I have an employee who is extremely detailed in every way. This can be great in some cases, but whenever she speaks (in a meeting or just one-on-one), she is extremely long-winded. She will generally say the same thing in three different ways and then summarize again. Her e-mails and written projects are novels. . . . Do you have any advice?

Green replied with five fantastic tips for helping an employee keep things brief. Here are excerpts from the first three--and we strongly suggest that you to visit her blog to read all five.

1. Sit down with her and say that you want to have a serious conversation about a work habit.
"I know you've talked with her about this before, but because it didn't have a lasting impact, it's time for another conversation, and this one has to feel more serious, so that it's clear to her that you're not just making suggestions or giving offhand advice," Green writes.

2. Give her specific guidelines. 
"It's not enough just to say 'keep things shorter,' because her calibration meter in this regard is off," Green notes. "She can't tell when something is too long. So you need to spell it out much more specifically. For example, you might tell her that no memo should be longer than one page and that they should be primarily written in bullet points, no email should be more than three short paragraphs, presentations should be no longer than X minutes, and she should observe how long others speak at meetings and speak no longer than that herself."
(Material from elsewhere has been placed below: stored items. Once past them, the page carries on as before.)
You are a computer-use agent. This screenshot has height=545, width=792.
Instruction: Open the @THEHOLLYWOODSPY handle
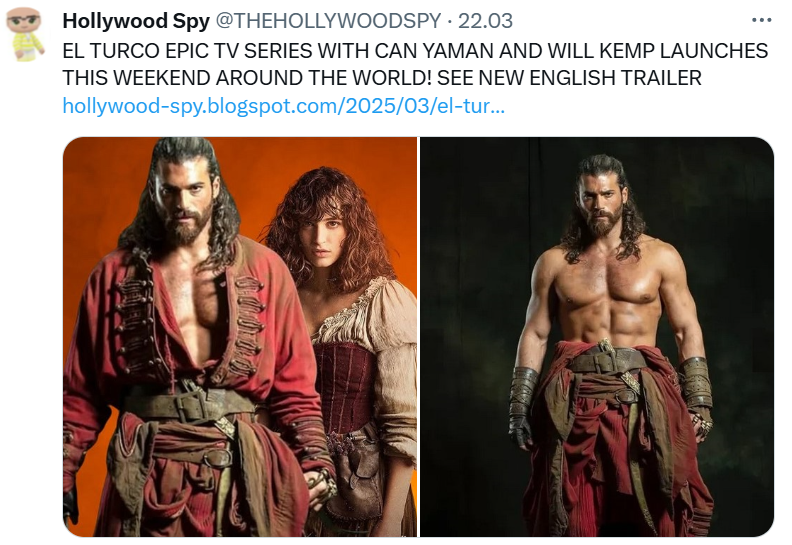(329, 21)
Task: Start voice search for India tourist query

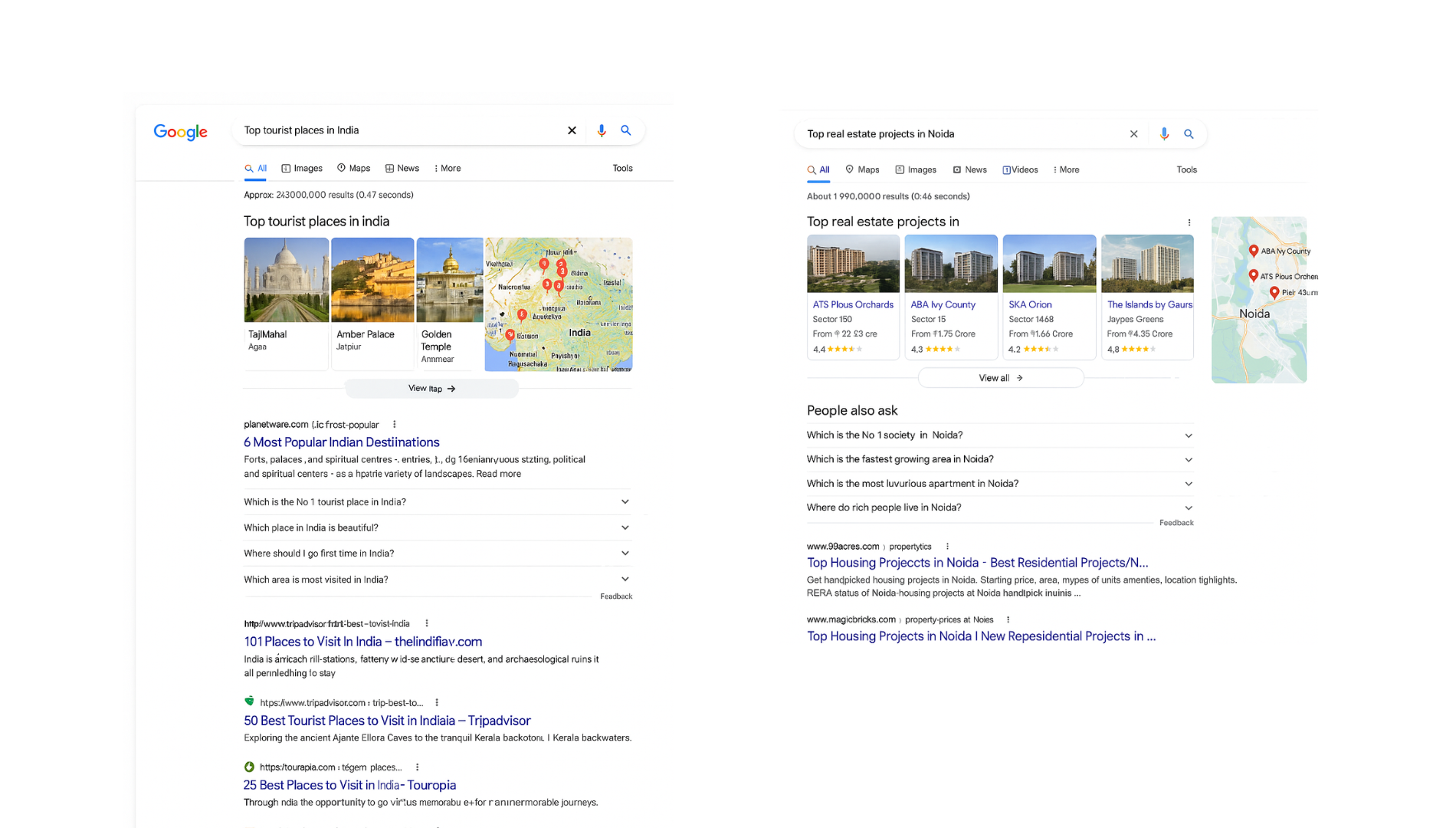Action: [x=602, y=131]
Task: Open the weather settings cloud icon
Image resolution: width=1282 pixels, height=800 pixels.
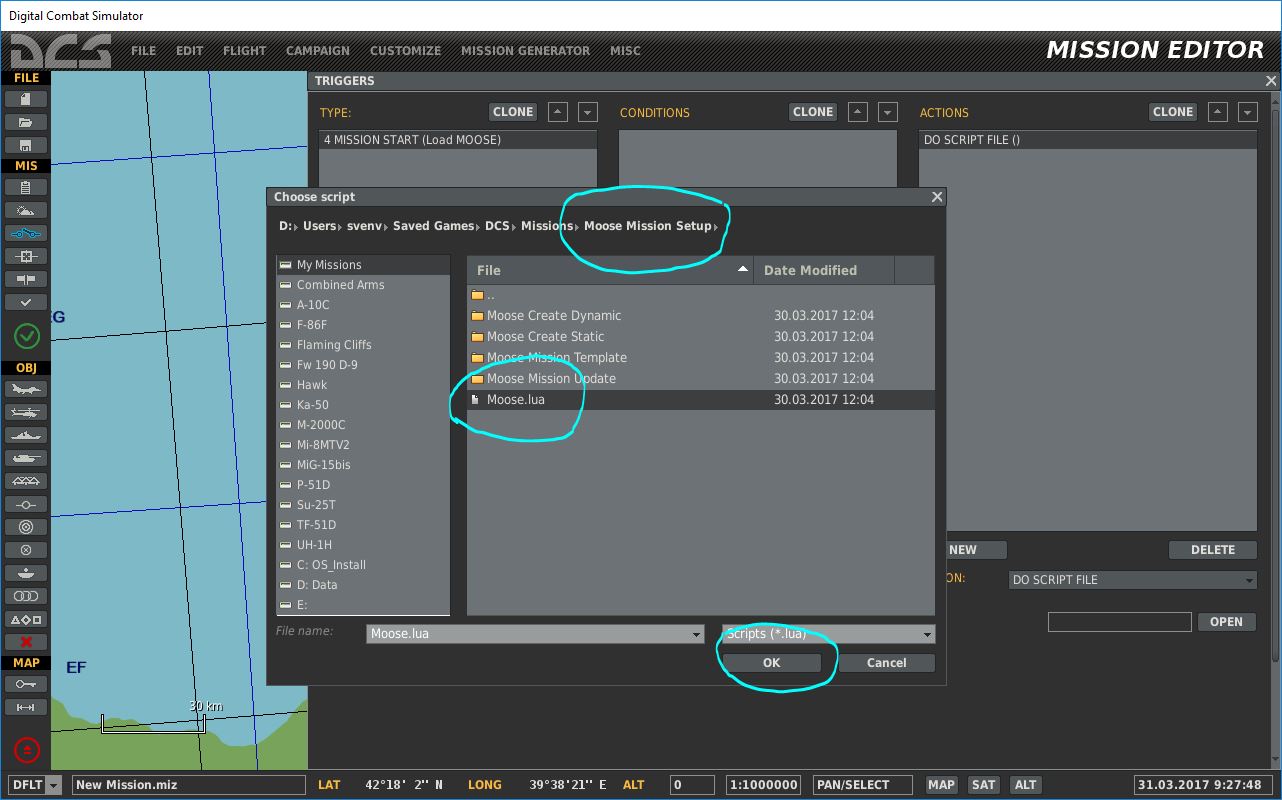Action: pyautogui.click(x=26, y=210)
3. Coach her actively on this going forward. 
"For instance, when you assign her a written project, give her a maximum page count at the outset. If she's concerned that she won't be able to include all the information she thinks should be included, talk through her thought process. As you hear what she's worried won't fit in, explain to her why X is important to include but Y isn't," Green writes. "And explain to her--explicitly--that higher-level decision makers . . . specifically don't want all the information. They want high-level conclusions and takeaways, and to be able to trust that that's been backed up by thought and research before it came to them so that they don't have to spend their time on that part."